A última página de New Super-Man #8

Na edição 8 de New Super-Man, publicada no último dia 8 de Fevereiro, Yang introduziu o vilão responsável por todos os problemas do herói: Ching Lung. O passado xenófobo voltou, com um G a mais.

Yang explicou os motivos da escolha numa entrevista ao Washington Post. “O Rebirth [a nova fase da editora] é sobre abraçar a história do Universo DC, então temos que voltar bem para o começo, certo? Se nós queremos realmente abranger o que nós somos como americanos, temos que olhar para tanto o bom quanto o mau, o bonito e o feio de nossa história. O renascimento é sobre recuperar muito do passado da DC, então nós temos que examinar a parte feia, também. É isso que nós esperamos fazer”.

É por isso que Lung aparece exatamente como naquelas HQs dos anos 1930, inclusive sendo introduzido numa splash page que mimetiza a capa de Detective Comics #1. “Eu pensei que se nós déssemos um novo visual para Ching Lung, nós na verdade estaríamos introduzindo uma nova forma de perigo amarelo. E isso é algo que definitivamente eu não estou interessado em fazer”, disse o quadrinista. “Minha proposta não é necessariamente acabar com os velhos estereótipos, ou fazer comentários sobre eles. Minha esperança é que, no final da história, um longo arco que lida com Ching Lung, o leitor possa ver tanto como um comentário do passado quando uma evidência de como fomos longe”.

Agora, será que o público vai entender a mensagem? “Nós pensamos muito sobre o isso. Eu penso nas duas emoções dominantes que eu tive com a publicação da edição número 8: tenho medo de como os leitores vão ver isso, e eu sinto orgulho”, completou o autor.

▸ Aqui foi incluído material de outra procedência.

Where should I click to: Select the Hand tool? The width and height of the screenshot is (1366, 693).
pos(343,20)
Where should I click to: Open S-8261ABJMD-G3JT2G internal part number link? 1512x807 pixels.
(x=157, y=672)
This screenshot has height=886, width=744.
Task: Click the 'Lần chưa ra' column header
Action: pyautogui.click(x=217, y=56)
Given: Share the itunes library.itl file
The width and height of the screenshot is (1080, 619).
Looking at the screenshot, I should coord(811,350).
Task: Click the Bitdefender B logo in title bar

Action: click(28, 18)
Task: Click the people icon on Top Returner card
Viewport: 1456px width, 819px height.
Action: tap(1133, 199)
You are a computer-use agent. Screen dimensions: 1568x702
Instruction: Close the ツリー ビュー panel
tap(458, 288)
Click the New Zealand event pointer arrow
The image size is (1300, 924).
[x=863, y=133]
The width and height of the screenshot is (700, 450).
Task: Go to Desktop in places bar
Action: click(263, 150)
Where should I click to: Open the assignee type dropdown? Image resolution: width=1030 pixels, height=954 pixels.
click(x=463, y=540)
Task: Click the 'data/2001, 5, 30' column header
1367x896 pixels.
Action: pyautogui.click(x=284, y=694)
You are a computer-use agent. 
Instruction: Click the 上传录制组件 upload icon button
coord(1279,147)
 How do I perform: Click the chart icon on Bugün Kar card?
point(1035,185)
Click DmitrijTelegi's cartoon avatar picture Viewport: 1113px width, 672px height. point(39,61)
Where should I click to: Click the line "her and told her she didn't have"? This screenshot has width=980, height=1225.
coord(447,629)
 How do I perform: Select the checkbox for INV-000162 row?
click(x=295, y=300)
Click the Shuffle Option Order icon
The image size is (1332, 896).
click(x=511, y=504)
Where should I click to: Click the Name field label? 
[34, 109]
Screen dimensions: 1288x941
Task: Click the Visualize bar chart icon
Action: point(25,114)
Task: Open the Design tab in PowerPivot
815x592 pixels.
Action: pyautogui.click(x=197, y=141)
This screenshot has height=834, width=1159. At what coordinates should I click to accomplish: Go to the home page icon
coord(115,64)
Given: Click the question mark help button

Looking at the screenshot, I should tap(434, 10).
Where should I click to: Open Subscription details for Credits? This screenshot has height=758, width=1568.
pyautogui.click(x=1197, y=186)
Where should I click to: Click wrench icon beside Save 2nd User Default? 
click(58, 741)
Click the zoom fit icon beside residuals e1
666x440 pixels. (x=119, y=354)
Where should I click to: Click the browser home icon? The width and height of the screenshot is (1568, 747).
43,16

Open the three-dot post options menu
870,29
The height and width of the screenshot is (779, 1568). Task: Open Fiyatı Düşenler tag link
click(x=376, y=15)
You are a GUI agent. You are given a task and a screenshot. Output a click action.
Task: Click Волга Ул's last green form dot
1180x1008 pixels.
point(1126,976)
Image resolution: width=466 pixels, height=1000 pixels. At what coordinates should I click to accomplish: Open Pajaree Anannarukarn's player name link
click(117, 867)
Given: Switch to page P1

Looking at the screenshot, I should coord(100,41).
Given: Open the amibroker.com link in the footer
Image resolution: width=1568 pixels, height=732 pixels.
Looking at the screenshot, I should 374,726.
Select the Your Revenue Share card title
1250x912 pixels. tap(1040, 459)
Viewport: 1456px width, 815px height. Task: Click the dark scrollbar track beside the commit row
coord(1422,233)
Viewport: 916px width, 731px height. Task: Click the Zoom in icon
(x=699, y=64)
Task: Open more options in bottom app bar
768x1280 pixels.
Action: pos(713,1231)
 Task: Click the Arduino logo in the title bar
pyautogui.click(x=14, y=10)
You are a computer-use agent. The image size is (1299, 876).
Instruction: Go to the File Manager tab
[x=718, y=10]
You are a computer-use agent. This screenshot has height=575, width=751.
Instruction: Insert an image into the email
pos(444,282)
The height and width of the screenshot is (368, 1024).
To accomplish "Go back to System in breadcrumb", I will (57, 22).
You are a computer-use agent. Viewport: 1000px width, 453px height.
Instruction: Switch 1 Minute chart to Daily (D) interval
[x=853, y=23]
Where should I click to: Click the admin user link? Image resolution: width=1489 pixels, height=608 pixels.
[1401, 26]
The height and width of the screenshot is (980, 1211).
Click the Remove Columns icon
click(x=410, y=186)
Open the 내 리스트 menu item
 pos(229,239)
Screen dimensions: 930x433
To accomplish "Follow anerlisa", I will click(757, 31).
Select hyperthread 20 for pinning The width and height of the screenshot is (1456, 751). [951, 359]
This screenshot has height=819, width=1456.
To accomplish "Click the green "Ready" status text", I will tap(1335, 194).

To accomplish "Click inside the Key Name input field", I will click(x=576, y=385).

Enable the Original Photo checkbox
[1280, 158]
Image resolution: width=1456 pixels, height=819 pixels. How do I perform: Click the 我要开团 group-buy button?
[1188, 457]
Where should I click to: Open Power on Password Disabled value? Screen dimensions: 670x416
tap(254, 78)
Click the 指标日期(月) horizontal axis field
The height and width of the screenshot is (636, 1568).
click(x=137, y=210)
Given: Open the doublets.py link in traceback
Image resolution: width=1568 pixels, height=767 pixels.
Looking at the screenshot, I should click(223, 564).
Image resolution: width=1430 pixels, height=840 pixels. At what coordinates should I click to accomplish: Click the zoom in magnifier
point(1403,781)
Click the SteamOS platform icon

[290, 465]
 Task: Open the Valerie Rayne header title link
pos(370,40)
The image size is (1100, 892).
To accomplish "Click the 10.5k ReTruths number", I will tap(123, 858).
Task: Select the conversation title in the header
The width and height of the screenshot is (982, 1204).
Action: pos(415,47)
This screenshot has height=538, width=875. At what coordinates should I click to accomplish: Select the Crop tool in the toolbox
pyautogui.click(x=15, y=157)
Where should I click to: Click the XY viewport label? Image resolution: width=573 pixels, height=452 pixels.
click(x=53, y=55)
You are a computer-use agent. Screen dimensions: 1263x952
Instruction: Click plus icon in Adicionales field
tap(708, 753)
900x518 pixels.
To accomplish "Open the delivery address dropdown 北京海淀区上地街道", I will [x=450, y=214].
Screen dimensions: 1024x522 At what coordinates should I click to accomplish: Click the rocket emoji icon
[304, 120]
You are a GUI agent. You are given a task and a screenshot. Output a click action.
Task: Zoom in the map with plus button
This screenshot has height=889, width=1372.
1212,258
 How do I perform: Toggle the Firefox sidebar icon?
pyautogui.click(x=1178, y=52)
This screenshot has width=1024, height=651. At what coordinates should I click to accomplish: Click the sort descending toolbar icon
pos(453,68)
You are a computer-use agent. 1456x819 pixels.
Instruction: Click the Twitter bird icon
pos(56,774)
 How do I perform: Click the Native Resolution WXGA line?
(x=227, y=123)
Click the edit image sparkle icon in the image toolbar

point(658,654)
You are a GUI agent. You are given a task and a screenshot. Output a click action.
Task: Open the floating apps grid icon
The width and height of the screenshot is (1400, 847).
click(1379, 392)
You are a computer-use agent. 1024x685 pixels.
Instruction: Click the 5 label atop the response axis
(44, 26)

O novo Lung apareceu apenas em uma página, por isso ainda é cedo pra entender as motivações do personagem ou pra onde a HQ irá. Porém, uma das grandes armas de um roteirista ou escritor é pegar estereótipos não para criar personagens planos, mas para introduzir ali twists inesperados, transformando-os em personagens tridimensionais interessantes. Um exemplo prático é o próprio Clark Kent: o estereótipo do homem pacato e gentil, que sabe lidar mais com as palavras escritas do que com as outras pessoas. Só que, ao abrir a camisa e mostrar o ‘S’ no peito, ele se transforma no Superman.

As coisas ficam mais claras quando olhamos para o trabalho de Yang. American Born Chinese é, ao mesmo tempo, um olhar carinhoso sobre a cultura chinesa, sobre como os orientais muitas vezes se vêm obrigados a adotar a cultura dos EUA para deixarem de serem identificados com os estereótipos e como eles, nesse processo, acabam ignorando algo que faz parte do que são.

“DC começou com essa imagem do perigo amarelo. É basicamente um personagem bidimensional estereotipado que foi usado para desumanizar todo um povo. E agora a DC está levando o seu símbolo mais importante, o ‘S’ do Superman, e colocando-o em um personagem chinês. É assim que se cria um herói chinês de três dimensões”, finalizou Yang.